The answer to this peculiar conundrum may lie in the types of insects these plants are capturing. Ants are ubiquitous throughout the world. Their gregarious and exploratory nature has provided ample selection pressures for much of the plant kingdom. They are particularly well known for their military-esque raiding parties. It is this behavior that researchers have looked at in order to explain the intermittent effectiveness of Nepenthes pitchers. 

A recent study that looked at Nepenthes rafflesiana found that ants made up 65% of the prey captured, especially on pitchers produced up in the canopy.
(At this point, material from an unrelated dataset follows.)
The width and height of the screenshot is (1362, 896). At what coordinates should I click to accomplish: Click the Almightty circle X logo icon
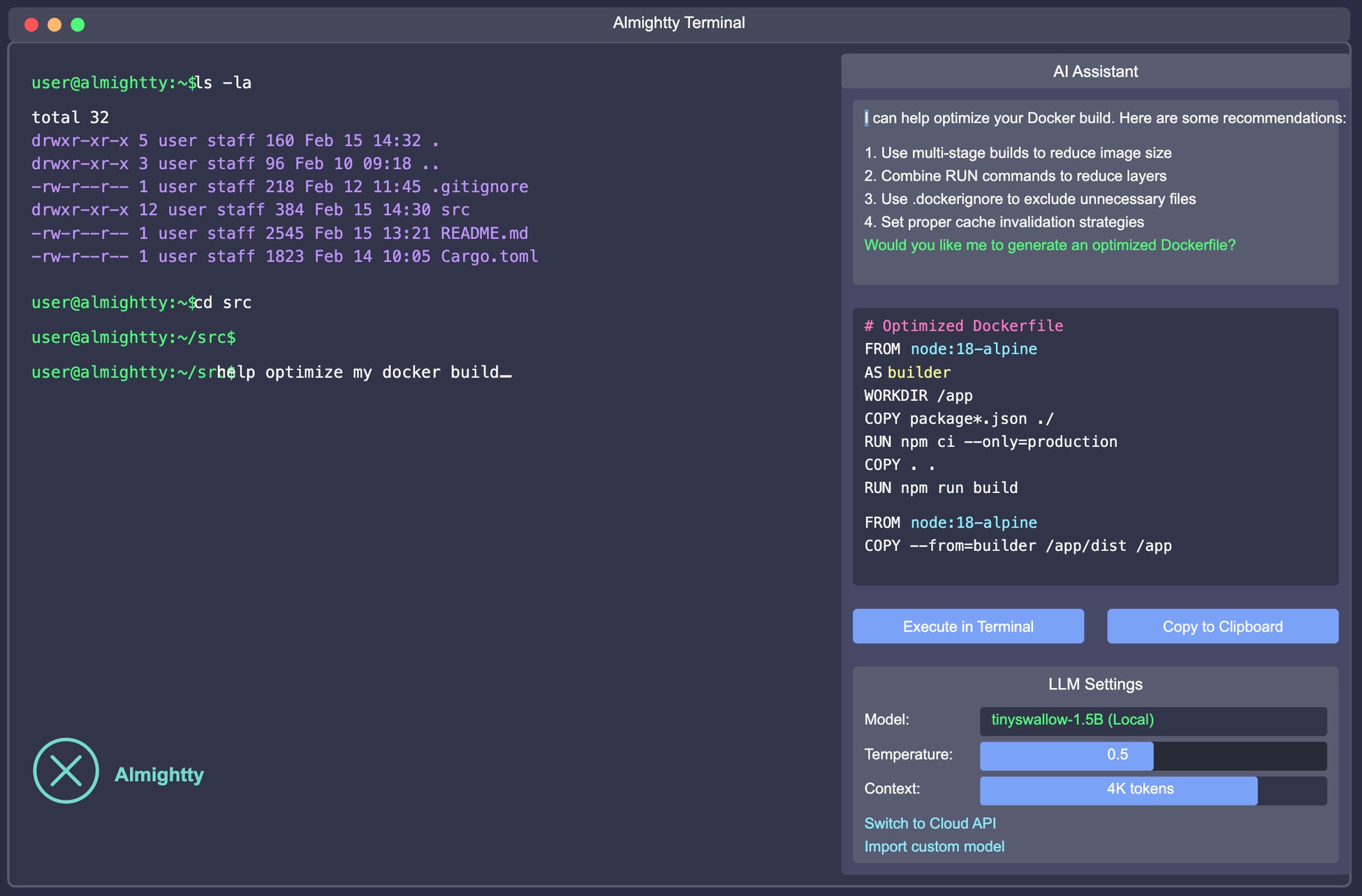(x=66, y=771)
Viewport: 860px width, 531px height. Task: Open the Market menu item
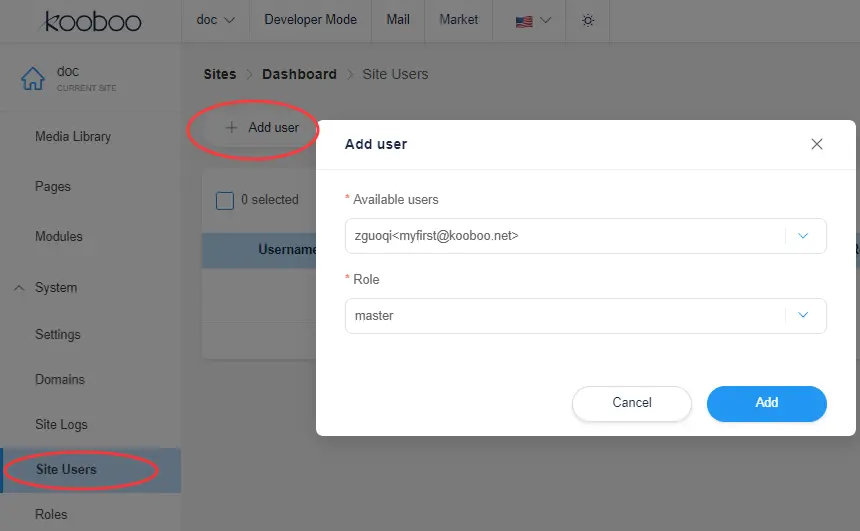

What's more, younger pitchers produced closer to the ground were found to be much more slippery (containing more waxy cells) than those produced farther up on the plant. When the pitchers of this species were kept wet, prey capture consisted mostly of individual insects such as flies. However, when allowed to dry between wettings, the researchers found that prey capture, specifically ants, increased dramatically. How is this possible?

It all goes back to the way in which ants forage. A colony sends out scouts in all directions. Once a scout finds food, it lays down a pheromone trail that other ants will follow. It is believed that this is the very behavior that Nepenthes are relying on. The traps produce nectar as a lure for their insect prey. As the traps dry up, the nectar becomes concentrated. Ants find this sugary treat irresistible. However, if the pitcher were to be slippery at all times, it is likely that most ant scouts would be killed before they could ever report back to the colony. By reducing the slippery waxes, especially around the rim of the trap, the Nepenthes are giving the ants a chance to "spread the news" about this new food source. Because these plants grow in tropical regions, humidity and precipitation can fluctuate wildly throughout a 24 hour period. If the scouting party returns at a time in which the pitchers are wet then the plant stands to capture far more ants than it did if it had only caught the scout. 

This is what is referred to as batch capture. The plants may be hedging their bets towards occasional higher nutrient input than constant low input. This is bolstered by the differences between pitchers produced at different points on the plant. Lower pitchers, especially on younger plants are far more waxy and thus are constantly slippery. This allows constant prey capture to fuel rapid growth into the canopy. Upper pitchers on older individuals want to maximize their yields via this batch capture method and therefore produce fewer waxy cells, relying on a humid climate to do the work for them. It is likely that this is a form of tradeoff which benefits different life cycle stages for the plant.